Advocate Staff photo by SOPHIA GERMER

Los Angeles Clippers coach Doc Rivers has been there, done that.

He knows what it's like to lose a superstar.

Five years ago, Rivers was coaching the Boston Celtics and his team had just beaten one of the best teams in the NBA: the Miami Heat.

His point guard, Rajon Rondo, went down with a torn ACL that day.

Rivers was determined not to let the season crumble.

"You can write the obituary; I'm not," Rivers told the media after that game in 2013.

Five years to the day later, Rivers was in the Smoothie King Center watching the Pelicans (minus DeMarcus Cousins) try to do the same thing.

The Pelicans now, like those Celtics then, are trying their best to not let the obituary on this season be written now that Cousins is gone for the year after tearing his Achilles tendon on Friday night.

Rivers perhaps knows better than anyone what it's like to be without a star player. He's lost his share of players in L.A. as well. 

"I know no one has lost more games to injuries than us," Rivers said. "But our guys have not stopped playing. You don't pay three players. You pay them all and you expect them to fulfill their roles. Alvin understands the biggest key to that is making sure guys don't try to be Cousins. Because if they could be Cousins, they would have been him all along."

For two quarters on Sunday, the Pelicans didn't seem to miss Cousins one bit.

Debuting their new "City" edition Mardi Gras uniforms, the Pelicans scored the game's first eight points and led 62-51 at halftime.

But just like Cousins' Achilles let him down, the Pelicans' Achilles heel (the third quarter) let them down.

They were outscored 29-15 in the third quarter.

The shots that were falling earlier in the game all of a sudden stopped.

They made just 1 of 12 3-pointers in the quarter, which has been the team's downfall all season long.

"The third quarters have been like that, even with DeMarcus," Pelicans guard Jrue Holiday said. "We had a lot of good wide open shots that we wanted, but our legs were a little sluggish."

The Pelicans could surely have used Cousins' 25 points and 12 rebounds to hold off the Clippers, who along with the Portland Trail Blazers and Denver Nuggets are breathing down the Pels' necks in the Western Conference standings.

But Boogie's points and rebounds aren't all the team misses.
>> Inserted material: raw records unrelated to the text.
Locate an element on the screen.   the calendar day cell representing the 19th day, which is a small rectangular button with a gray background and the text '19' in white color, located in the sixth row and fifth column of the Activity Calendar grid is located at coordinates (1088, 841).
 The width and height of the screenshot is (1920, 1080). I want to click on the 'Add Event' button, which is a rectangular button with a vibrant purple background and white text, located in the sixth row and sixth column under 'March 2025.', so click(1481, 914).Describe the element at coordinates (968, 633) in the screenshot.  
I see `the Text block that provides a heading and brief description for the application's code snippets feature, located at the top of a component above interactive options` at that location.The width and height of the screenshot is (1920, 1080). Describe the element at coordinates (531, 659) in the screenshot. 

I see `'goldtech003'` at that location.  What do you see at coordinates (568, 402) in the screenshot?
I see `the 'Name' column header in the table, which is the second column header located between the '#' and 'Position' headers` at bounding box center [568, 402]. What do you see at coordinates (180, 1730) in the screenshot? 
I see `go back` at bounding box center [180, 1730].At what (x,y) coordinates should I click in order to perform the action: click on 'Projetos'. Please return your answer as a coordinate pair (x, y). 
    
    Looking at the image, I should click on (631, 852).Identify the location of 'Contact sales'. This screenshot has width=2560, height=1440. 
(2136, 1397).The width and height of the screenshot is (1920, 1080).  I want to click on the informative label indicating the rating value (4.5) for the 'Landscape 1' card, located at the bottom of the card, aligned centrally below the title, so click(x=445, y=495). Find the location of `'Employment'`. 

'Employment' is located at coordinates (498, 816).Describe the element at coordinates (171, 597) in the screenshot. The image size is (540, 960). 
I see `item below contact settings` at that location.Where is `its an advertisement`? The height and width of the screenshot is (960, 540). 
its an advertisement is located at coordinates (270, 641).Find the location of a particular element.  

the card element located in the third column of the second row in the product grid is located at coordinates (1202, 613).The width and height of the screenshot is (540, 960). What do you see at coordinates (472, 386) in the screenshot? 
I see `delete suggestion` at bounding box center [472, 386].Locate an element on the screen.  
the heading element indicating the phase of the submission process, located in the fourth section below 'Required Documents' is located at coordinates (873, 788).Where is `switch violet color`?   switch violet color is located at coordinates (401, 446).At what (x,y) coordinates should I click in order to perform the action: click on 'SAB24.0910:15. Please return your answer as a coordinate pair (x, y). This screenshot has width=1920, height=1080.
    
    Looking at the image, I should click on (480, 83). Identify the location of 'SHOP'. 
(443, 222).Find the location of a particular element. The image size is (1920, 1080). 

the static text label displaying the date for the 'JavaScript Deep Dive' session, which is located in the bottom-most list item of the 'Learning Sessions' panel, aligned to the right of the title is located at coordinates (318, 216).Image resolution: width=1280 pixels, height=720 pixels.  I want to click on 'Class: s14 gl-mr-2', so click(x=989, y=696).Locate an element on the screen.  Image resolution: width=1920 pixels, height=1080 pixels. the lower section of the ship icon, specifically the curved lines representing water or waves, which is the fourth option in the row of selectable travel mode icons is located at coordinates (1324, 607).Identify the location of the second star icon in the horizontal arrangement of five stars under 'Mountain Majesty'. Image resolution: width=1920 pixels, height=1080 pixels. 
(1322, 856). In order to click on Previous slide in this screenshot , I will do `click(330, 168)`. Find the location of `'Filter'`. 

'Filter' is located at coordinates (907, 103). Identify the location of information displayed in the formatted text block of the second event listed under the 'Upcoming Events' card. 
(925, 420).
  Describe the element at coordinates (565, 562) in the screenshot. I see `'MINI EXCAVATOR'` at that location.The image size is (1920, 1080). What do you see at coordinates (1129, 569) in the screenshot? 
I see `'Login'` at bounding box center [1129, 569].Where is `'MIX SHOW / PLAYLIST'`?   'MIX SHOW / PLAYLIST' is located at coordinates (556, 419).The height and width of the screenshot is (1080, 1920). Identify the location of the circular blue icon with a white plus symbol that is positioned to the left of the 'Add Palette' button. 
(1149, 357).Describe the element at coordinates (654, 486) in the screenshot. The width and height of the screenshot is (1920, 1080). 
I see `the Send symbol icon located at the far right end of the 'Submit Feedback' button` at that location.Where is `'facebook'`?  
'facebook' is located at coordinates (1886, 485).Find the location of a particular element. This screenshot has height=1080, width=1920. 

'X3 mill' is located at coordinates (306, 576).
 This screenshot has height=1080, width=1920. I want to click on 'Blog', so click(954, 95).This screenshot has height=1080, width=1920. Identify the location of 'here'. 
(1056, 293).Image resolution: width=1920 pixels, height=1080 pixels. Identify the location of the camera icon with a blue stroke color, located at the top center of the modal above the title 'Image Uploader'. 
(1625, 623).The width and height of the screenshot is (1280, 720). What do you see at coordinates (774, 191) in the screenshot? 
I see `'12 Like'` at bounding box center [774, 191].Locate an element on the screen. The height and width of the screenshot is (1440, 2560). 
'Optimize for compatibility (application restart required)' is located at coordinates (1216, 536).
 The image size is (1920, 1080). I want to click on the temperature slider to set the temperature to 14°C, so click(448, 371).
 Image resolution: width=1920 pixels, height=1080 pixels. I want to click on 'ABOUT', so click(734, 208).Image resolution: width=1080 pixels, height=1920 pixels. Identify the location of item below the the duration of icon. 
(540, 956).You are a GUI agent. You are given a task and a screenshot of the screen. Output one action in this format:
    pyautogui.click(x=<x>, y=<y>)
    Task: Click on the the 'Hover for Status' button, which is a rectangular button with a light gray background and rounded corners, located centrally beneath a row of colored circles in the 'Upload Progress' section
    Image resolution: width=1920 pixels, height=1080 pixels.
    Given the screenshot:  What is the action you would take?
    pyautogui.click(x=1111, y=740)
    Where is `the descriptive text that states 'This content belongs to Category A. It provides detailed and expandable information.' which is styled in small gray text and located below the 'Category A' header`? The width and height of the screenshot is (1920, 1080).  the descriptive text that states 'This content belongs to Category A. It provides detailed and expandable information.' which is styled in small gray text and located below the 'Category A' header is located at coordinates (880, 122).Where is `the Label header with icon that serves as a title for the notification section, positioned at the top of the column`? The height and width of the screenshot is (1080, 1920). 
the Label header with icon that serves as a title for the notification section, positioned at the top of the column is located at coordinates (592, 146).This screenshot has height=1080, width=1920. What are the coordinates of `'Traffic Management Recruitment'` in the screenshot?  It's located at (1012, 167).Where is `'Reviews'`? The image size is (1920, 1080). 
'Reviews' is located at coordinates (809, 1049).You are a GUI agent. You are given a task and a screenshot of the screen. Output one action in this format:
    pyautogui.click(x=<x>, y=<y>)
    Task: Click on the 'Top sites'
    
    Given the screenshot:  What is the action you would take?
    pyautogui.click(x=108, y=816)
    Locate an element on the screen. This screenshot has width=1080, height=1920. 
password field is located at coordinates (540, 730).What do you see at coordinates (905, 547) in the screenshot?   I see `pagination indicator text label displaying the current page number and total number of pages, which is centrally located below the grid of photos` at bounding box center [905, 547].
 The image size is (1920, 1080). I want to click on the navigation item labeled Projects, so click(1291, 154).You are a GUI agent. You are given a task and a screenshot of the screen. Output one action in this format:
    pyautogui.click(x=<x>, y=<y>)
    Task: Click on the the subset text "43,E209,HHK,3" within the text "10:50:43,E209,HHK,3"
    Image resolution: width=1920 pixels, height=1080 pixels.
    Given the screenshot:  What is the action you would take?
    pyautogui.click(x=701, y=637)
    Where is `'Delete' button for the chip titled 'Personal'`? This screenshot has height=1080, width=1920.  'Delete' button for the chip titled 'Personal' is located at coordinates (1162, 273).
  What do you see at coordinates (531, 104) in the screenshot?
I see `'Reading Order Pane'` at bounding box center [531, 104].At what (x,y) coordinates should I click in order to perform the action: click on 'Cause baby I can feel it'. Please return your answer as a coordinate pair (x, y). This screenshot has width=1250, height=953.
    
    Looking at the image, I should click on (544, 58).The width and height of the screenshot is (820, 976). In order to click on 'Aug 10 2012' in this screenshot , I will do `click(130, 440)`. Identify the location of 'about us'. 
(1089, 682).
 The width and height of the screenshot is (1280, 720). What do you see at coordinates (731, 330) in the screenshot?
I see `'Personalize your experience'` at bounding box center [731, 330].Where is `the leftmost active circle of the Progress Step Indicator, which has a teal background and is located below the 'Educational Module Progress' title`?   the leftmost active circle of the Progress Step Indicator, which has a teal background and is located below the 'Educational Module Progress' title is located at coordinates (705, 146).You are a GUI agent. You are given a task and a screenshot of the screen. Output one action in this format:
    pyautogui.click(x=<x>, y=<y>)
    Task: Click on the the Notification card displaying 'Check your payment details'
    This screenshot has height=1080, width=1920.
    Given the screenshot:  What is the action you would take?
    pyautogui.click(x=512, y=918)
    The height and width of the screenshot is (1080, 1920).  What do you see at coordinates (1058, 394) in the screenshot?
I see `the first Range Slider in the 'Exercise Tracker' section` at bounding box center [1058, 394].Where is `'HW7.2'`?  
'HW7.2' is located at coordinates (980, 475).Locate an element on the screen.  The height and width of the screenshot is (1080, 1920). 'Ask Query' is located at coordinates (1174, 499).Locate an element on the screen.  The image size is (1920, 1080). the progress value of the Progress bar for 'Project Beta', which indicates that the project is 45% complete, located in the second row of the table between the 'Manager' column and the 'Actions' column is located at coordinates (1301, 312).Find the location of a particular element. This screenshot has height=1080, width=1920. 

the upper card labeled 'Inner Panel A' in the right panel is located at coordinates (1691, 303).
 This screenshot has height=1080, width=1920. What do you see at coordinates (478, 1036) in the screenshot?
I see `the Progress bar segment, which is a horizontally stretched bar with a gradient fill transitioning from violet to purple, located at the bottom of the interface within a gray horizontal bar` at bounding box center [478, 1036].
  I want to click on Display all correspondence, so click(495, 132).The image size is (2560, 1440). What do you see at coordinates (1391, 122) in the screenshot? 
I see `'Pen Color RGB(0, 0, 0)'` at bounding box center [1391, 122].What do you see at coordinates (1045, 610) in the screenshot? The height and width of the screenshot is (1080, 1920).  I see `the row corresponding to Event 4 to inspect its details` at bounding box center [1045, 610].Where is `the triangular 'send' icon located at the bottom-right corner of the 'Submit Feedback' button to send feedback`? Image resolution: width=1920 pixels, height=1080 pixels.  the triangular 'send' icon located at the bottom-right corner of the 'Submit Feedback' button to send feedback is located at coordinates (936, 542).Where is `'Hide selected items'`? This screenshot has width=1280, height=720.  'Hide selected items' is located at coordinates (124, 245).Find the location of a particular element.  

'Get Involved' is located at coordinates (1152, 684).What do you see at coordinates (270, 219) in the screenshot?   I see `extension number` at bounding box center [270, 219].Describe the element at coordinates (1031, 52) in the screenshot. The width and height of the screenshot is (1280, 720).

They also miss those intangibles that he brings.

"We all sorta hold each other accountable," Holiday said. "But he is probably the most intense when something is going wrong and really tries to light a fire under people."

But he's no longer there.

Someone else will have to pick up that slack.

Especially in the third quarter when the team has, for whatever reason, consistently started running out of gas.

Before the game, Gentry made it clear that he wasn't going to let the first game without Boogie define this season.

"If we win today, we're not going to think we've got it figured out," Gentry said. "If we lose today, then we're not going to think the world's coming to an end. We're not dead."

No, the obituary shouldn't be written just yet.

But if the third quarter issues aren't fixed quickly, it won't be long.